* [Activity]
Please restate the data word for word, in full.

▼

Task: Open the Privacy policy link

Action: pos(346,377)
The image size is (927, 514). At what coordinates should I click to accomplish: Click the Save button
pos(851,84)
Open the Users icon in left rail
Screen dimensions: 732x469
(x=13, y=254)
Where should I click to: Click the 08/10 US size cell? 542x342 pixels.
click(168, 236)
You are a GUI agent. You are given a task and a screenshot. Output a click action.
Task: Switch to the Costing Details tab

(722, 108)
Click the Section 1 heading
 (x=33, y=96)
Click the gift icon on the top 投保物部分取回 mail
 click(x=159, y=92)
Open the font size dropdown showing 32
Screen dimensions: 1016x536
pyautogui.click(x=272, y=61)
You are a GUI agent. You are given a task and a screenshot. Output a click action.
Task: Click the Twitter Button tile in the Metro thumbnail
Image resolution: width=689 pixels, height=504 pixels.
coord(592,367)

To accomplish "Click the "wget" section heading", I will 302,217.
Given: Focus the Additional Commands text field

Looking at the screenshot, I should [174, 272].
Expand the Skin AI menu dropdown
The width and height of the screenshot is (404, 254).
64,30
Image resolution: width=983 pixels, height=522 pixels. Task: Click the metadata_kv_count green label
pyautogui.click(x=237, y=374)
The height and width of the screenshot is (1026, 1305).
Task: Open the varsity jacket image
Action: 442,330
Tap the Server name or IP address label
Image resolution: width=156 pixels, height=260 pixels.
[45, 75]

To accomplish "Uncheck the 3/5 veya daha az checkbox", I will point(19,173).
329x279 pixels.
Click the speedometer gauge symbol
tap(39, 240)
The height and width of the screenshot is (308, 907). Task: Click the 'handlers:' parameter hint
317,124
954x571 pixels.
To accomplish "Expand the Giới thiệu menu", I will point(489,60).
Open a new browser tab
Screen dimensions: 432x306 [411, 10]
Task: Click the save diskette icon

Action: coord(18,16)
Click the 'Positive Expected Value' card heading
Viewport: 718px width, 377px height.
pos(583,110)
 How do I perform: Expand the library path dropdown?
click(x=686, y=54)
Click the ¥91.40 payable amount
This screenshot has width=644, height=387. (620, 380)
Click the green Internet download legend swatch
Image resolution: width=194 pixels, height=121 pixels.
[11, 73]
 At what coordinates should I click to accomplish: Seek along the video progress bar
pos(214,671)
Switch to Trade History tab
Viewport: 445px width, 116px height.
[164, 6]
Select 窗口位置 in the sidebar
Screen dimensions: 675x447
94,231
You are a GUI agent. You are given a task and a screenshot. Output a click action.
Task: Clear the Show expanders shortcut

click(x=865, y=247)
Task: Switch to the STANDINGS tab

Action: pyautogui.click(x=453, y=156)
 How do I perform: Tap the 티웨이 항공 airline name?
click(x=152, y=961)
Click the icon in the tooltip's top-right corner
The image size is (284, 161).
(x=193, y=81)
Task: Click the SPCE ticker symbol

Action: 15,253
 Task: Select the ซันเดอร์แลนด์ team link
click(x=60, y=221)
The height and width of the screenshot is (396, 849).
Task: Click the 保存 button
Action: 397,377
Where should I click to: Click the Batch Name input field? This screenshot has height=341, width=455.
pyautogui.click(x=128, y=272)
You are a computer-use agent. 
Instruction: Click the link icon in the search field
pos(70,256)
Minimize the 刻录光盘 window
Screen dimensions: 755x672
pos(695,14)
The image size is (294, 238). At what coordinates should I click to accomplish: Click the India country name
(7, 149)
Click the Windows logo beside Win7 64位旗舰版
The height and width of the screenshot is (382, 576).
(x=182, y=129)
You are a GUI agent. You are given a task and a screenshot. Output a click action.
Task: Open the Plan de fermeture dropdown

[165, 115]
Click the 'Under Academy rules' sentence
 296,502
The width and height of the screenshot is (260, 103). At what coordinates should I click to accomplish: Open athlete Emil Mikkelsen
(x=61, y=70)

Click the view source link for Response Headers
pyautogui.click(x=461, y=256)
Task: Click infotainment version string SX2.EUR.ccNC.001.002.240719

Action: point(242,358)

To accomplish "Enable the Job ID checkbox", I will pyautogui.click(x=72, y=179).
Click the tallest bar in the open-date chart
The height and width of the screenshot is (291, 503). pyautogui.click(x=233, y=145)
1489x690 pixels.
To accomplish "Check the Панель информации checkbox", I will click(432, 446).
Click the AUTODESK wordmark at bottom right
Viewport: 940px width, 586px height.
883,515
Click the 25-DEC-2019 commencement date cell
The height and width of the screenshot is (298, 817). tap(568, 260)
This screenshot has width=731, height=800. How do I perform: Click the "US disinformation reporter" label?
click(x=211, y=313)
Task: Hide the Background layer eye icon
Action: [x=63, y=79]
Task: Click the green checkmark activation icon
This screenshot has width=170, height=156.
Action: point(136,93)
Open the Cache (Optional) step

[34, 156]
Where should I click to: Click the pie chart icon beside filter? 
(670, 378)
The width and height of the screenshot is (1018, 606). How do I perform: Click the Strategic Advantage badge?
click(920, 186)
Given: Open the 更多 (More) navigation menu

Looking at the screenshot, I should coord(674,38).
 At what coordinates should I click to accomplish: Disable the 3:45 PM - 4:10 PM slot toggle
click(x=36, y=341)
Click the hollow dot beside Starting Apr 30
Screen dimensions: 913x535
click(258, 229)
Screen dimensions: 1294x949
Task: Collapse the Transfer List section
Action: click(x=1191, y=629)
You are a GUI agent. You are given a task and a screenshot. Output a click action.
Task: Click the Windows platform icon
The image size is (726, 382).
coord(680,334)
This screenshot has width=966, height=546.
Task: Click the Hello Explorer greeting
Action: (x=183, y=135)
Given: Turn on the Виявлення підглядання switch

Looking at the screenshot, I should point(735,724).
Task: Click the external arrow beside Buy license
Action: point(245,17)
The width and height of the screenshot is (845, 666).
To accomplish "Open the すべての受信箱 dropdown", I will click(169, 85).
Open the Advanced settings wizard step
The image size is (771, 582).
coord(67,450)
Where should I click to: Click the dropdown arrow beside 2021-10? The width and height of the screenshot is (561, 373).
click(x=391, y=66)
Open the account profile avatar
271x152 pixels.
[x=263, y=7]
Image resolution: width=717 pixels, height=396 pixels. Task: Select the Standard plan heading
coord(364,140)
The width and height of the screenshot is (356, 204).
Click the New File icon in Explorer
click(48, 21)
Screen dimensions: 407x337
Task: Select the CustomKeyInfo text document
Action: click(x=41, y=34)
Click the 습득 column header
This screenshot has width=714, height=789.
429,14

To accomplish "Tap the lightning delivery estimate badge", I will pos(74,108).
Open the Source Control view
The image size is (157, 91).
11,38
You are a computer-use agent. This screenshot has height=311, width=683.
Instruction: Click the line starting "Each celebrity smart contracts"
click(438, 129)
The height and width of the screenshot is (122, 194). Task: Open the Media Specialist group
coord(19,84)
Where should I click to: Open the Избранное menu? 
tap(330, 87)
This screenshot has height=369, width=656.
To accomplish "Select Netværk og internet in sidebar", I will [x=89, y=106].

▲

* [Output of the task]
Task: Open the Privacy policy link

Action: pos(346,377)
The image size is (927, 514). At what coordinates should I click to accomplish: Click the Save button
pos(851,84)
Open the Users icon in left rail
Screen dimensions: 732x469
(x=13, y=254)
Where should I click to: Click the 08/10 US size cell? 542x342 pixels.
click(168, 236)
You are a GUI agent. You are given a task and a screenshot. Output a click action.
Task: Switch to the Costing Details tab

(722, 108)
Click the Section 1 heading
 (x=33, y=96)
Click the gift icon on the top 投保物部分取回 mail
 click(x=159, y=92)
Open the font size dropdown showing 32
Screen dimensions: 1016x536
pyautogui.click(x=272, y=61)
You are a GUI agent. You are given a task and a screenshot. Output a click action.
Task: Click the Twitter Button tile in the Metro thumbnail
Image resolution: width=689 pixels, height=504 pixels.
coord(592,367)

To accomplish "Click the "wget" section heading", I will 302,217.
Given: Focus the Additional Commands text field

Looking at the screenshot, I should [174, 272].
Expand the Skin AI menu dropdown
The width and height of the screenshot is (404, 254).
64,30
Image resolution: width=983 pixels, height=522 pixels. Task: Click the metadata_kv_count green label
pyautogui.click(x=237, y=374)
The height and width of the screenshot is (1026, 1305).
Task: Open the varsity jacket image
Action: 442,330
Tap the Server name or IP address label
Image resolution: width=156 pixels, height=260 pixels.
[45, 75]

To accomplish "Uncheck the 3/5 veya daha az checkbox", I will point(19,173).
329x279 pixels.
Click the speedometer gauge symbol
tap(39, 240)
The height and width of the screenshot is (308, 907). Task: Click the 'handlers:' parameter hint
317,124
954x571 pixels.
To accomplish "Expand the Giới thiệu menu", I will point(489,60).
Open a new browser tab
Screen dimensions: 432x306 [411, 10]
Task: Click the save diskette icon

Action: coord(18,16)
Click the 'Positive Expected Value' card heading
Viewport: 718px width, 377px height.
pos(583,110)
 How do I perform: Expand the library path dropdown?
click(x=686, y=54)
Click the ¥91.40 payable amount
This screenshot has width=644, height=387. (620, 380)
Click the green Internet download legend swatch
Image resolution: width=194 pixels, height=121 pixels.
[11, 73]
 At what coordinates should I click to accomplish: Seek along the video progress bar
pos(214,671)
Switch to Trade History tab
Viewport: 445px width, 116px height.
[164, 6]
Select 窗口位置 in the sidebar
Screen dimensions: 675x447
94,231
You are a GUI agent. You are given a task and a screenshot. Output a click action.
Task: Clear the Show expanders shortcut

click(x=865, y=247)
Task: Switch to the STANDINGS tab

Action: pyautogui.click(x=453, y=156)
 How do I perform: Tap the 티웨이 항공 airline name?
click(x=152, y=961)
Click the icon in the tooltip's top-right corner
The image size is (284, 161).
(x=193, y=81)
Task: Click the SPCE ticker symbol

Action: 15,253
 Task: Select the ซันเดอร์แลนด์ team link
click(x=60, y=221)
The height and width of the screenshot is (396, 849).
Task: Click the 保存 button
Action: 397,377
Where should I click to: Click the Batch Name input field? This screenshot has height=341, width=455.
pyautogui.click(x=128, y=272)
You are a computer-use agent. 
Instruction: Click the link icon in the search field
pos(70,256)
Minimize the 刻录光盘 window
Screen dimensions: 755x672
pos(695,14)
The image size is (294, 238). At what coordinates should I click to accomplish: Click the India country name
(7, 149)
Click the Windows logo beside Win7 64位旗舰版
The height and width of the screenshot is (382, 576).
(x=182, y=129)
You are a GUI agent. You are given a task and a screenshot. Output a click action.
Task: Open the Plan de fermeture dropdown

[165, 115]
Click the 'Under Academy rules' sentence
 296,502
The width and height of the screenshot is (260, 103). At what coordinates should I click to accomplish: Open athlete Emil Mikkelsen
(x=61, y=70)

Click the view source link for Response Headers
pyautogui.click(x=461, y=256)
Task: Click infotainment version string SX2.EUR.ccNC.001.002.240719

Action: point(242,358)

To accomplish "Enable the Job ID checkbox", I will pyautogui.click(x=72, y=179).
Click the tallest bar in the open-date chart
The height and width of the screenshot is (291, 503). pyautogui.click(x=233, y=145)
1489x690 pixels.
To accomplish "Check the Панель информации checkbox", I will click(432, 446).
Click the AUTODESK wordmark at bottom right
Viewport: 940px width, 586px height.
883,515
Click the 25-DEC-2019 commencement date cell
The height and width of the screenshot is (298, 817). tap(568, 260)
This screenshot has width=731, height=800. How do I perform: Click the "US disinformation reporter" label?
click(x=211, y=313)
Task: Hide the Background layer eye icon
Action: [x=63, y=79]
Task: Click the green checkmark activation icon
This screenshot has width=170, height=156.
Action: point(136,93)
Open the Cache (Optional) step

[34, 156]
Where should I click to: Click the pie chart icon beside filter? 
(670, 378)
The width and height of the screenshot is (1018, 606). How do I perform: Click the Strategic Advantage badge?
click(920, 186)
Given: Open the 更多 (More) navigation menu

Looking at the screenshot, I should coord(674,38).
 At what coordinates should I click to accomplish: Disable the 3:45 PM - 4:10 PM slot toggle
click(x=36, y=341)
Click the hollow dot beside Starting Apr 30
Screen dimensions: 913x535
click(258, 229)
Screen dimensions: 1294x949
Task: Collapse the Transfer List section
Action: click(x=1191, y=629)
You are a GUI agent. You are given a task and a screenshot. Output a click action.
Task: Click the Windows platform icon
The image size is (726, 382).
coord(680,334)
This screenshot has width=966, height=546.
Task: Click the Hello Explorer greeting
Action: (x=183, y=135)
Given: Turn on the Виявлення підглядання switch

Looking at the screenshot, I should point(735,724).
Task: Click the external arrow beside Buy license
Action: point(245,17)
The width and height of the screenshot is (845, 666).
To accomplish "Open the すべての受信箱 dropdown", I will click(169, 85).
Open the Advanced settings wizard step
The image size is (771, 582).
coord(67,450)
Where should I click to: Click the dropdown arrow beside 2021-10? The width and height of the screenshot is (561, 373).
click(x=391, y=66)
Open the account profile avatar
271x152 pixels.
[x=263, y=7]
Image resolution: width=717 pixels, height=396 pixels. Task: Select the Standard plan heading
coord(364,140)
The width and height of the screenshot is (356, 204).
Click the New File icon in Explorer
click(48, 21)
Screen dimensions: 407x337
Task: Select the CustomKeyInfo text document
Action: click(x=41, y=34)
Click the 습득 column header
This screenshot has width=714, height=789.
429,14

To accomplish "Tap the lightning delivery estimate badge", I will pos(74,108).
Open the Source Control view
The image size is (157, 91).
11,38
You are a computer-use agent. This screenshot has height=311, width=683.
Instruction: Click the line starting "Each celebrity smart contracts"
click(438, 129)
The height and width of the screenshot is (122, 194). Task: Open the Media Specialist group
coord(19,84)
Where should I click to: Open the Избранное menu? 
tap(330, 87)
This screenshot has height=369, width=656.
To accomplish "Select Netværk og internet in sidebar", I will [x=89, y=106].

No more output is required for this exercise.